TASKS TO PERFORM:
a - According to the open data quality post, how many government datasets did the team search, access, and verify?
b - Write the next part of the open data quality post, continuing from its last sentence.

SOURCE:
Open data quality – Subject Identity By Another Name

Open data quality – the next shift in open data? by Danny Lämmerhirt and Mor Rubinstein.

From the post:

Some years ago, open data was heralded to unlock information to the public that would otherwise remain closed. In the pre-digital age, information was locked away, and an array of mechanisms was necessary to bridge the knowledge gap between institutions and people. So when the open data movement demanded “Openness By Default”, many data publishers followed the call by releasing vast amounts of data in its existing form to bridge that gap.

To date, it seems that opening this data has not reduced but rather shifted and multiplied the barriers to the use of data, as Open Knowledge International’s research around the Global Open Data Index (GODI) 2016/17 shows. Together with data experts and a network of volunteers, our team searched, accessed, and verified more than 1400 government datasets around the world.

We found that data is often stored in many different places on the web, sometimes split across documents, or hidden many pages deep on a website. Often data comes in various access modalities. It can be presented in various forms and file formats, sometimes using uncommon signs or codes that are in the worst case only understandable to their producer.

PROVIDED RECORDS:

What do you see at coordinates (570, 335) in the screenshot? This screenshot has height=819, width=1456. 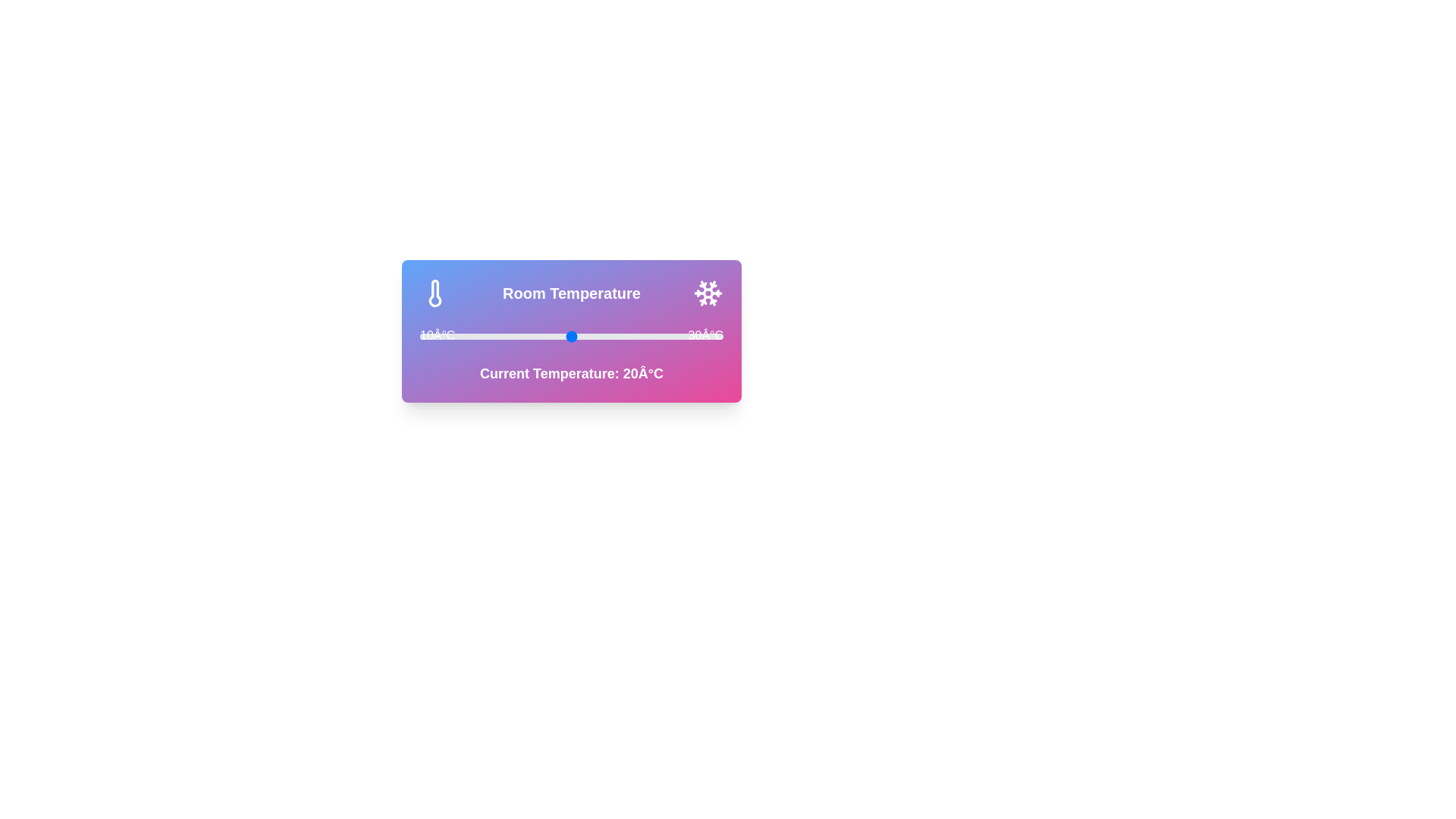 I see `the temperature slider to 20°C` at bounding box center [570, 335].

...

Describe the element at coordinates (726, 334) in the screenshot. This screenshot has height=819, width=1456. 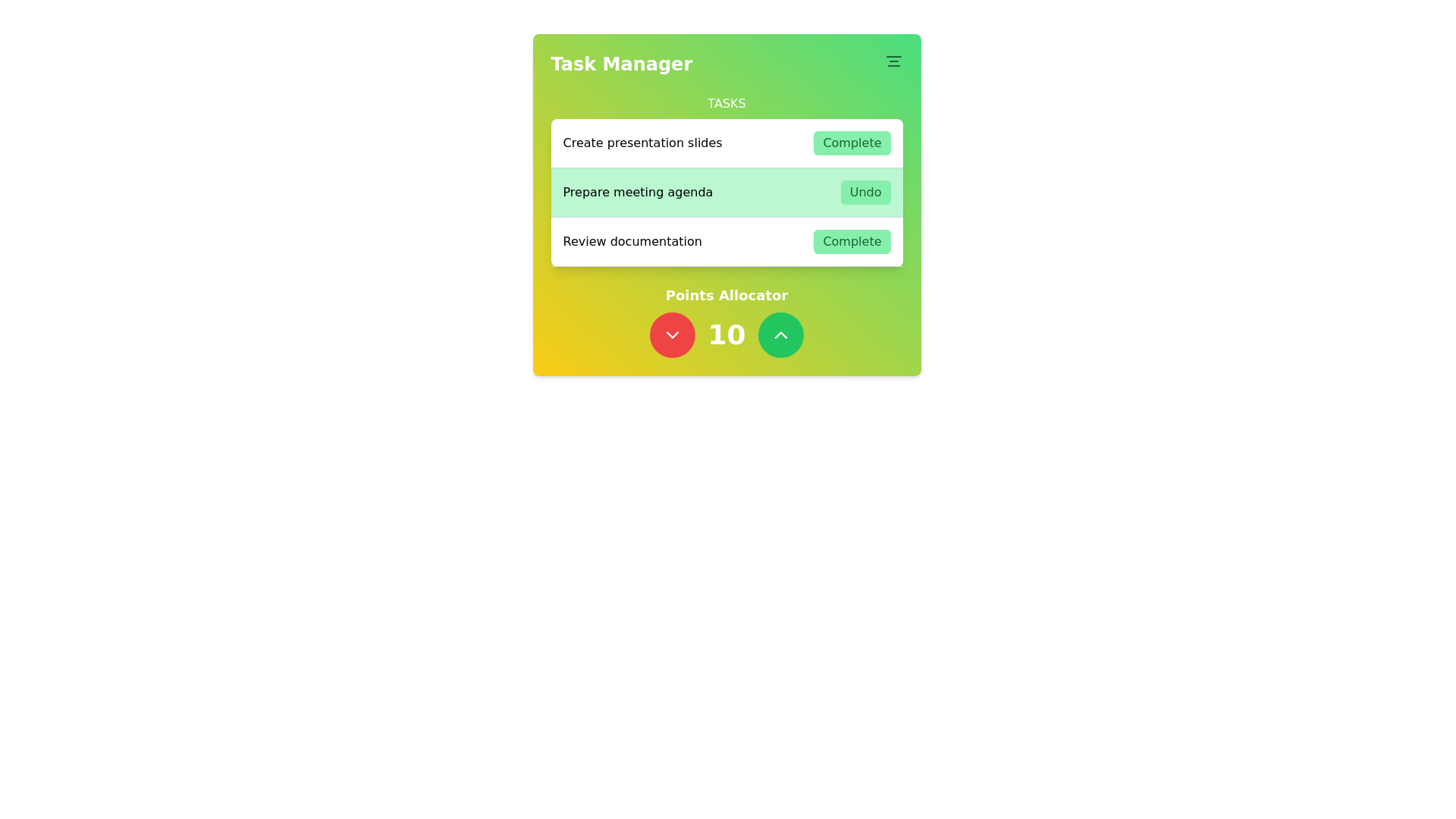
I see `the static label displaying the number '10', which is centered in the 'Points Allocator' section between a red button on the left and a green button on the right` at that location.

ANSWERS PER TASK:
a - More than 1400.

b -
As the Open Data Handbook states, these emerging open data infrastructures resemble the myth of the ‘Tower of Babel’: more information is produced, but it is encoded in different languages and forms, preventing data publishers and their publics from communicating with one another. What makes data usable under these circumstances? How can we close the information chain loop? The short answer: by providing ‘good quality’ open data.

Congratulations to Open Knowledge International on re-discovering the ‘Tower of Babel’ problem that prevents easy re-use of data.

Contrary to Lämmerhirt and Rubinstein’s claim, barriers have not “…shifted and multiplied….” More accurate to say Lämmerhirt and Rubinstein have experienced what so many other researchers have found for decades:


We found that data is often stored in many different places on the web, sometimes split across documents, or hidden many pages deep on a website. Often data comes in various access modalities. It can be presented in various forms and file formats, sometimes using uncommon signs or codes that are in the worst case only understandable to their producer.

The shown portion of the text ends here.